[Opening MATERIAL PROVIDED section]

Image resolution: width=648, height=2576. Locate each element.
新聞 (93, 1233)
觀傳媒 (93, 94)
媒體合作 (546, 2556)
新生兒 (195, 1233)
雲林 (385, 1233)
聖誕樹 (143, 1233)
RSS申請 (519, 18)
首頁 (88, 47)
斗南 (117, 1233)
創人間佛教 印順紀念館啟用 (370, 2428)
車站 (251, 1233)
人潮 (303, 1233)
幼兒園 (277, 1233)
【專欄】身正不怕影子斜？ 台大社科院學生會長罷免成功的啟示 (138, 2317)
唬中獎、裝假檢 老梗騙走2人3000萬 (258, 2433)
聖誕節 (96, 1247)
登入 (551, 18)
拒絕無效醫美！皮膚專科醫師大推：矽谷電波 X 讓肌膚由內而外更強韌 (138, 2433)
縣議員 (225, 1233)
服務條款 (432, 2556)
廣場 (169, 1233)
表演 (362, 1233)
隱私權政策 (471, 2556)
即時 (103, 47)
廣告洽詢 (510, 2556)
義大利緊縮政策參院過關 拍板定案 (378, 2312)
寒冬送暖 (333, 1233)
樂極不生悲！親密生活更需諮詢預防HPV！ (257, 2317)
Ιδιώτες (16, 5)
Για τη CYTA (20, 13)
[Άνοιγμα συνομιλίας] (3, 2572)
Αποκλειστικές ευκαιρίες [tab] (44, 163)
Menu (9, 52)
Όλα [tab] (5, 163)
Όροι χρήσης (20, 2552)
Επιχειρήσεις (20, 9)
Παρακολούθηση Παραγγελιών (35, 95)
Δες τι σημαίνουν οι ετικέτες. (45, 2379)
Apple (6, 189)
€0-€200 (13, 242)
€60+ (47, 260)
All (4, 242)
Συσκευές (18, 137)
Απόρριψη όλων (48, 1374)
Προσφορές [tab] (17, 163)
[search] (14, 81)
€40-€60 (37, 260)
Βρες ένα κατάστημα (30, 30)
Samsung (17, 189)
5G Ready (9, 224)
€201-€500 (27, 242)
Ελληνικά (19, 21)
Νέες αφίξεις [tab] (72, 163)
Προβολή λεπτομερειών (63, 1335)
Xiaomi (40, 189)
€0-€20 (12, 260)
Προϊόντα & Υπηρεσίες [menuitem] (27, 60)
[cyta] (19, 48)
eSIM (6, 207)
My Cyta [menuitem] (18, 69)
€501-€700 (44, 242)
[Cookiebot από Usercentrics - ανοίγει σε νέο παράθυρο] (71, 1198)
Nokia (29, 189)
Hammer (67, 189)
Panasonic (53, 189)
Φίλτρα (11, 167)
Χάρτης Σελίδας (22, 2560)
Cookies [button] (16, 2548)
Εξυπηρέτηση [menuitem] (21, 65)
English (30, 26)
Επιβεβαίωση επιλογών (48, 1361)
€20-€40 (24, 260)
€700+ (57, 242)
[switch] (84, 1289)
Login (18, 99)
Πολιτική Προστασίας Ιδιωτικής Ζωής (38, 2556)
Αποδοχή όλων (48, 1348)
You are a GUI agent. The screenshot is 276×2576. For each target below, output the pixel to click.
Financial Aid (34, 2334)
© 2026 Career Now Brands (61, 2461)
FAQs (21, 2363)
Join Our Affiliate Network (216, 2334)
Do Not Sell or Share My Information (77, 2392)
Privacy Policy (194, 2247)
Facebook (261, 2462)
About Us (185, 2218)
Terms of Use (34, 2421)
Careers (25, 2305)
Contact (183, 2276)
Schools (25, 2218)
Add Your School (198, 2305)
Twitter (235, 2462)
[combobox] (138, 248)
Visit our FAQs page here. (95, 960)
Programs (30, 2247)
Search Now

[Closing MATERIAL PROVIDED section]

> DIRECTIONS:
The requested lines run from the one with "Add Your School (198, 2305)" through the last line of the records. Return them exactly.

> OUTPUT OF THE TASK:
Add Your School (198, 2305)
Twitter (235, 2462)
[combobox] (138, 248)
Visit our FAQs page here. (95, 960)
Programs (30, 2247)
Search Now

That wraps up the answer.